<<<<

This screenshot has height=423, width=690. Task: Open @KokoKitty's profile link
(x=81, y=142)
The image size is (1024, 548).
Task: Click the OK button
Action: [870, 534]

>>>>

What to work on -
Print every line of the records exactly. Omit nothing.

The answer -
This screenshot has height=423, width=690. Task: Open @KokoKitty's profile link
(x=81, y=142)
The image size is (1024, 548).
Task: Click the OK button
Action: [870, 534]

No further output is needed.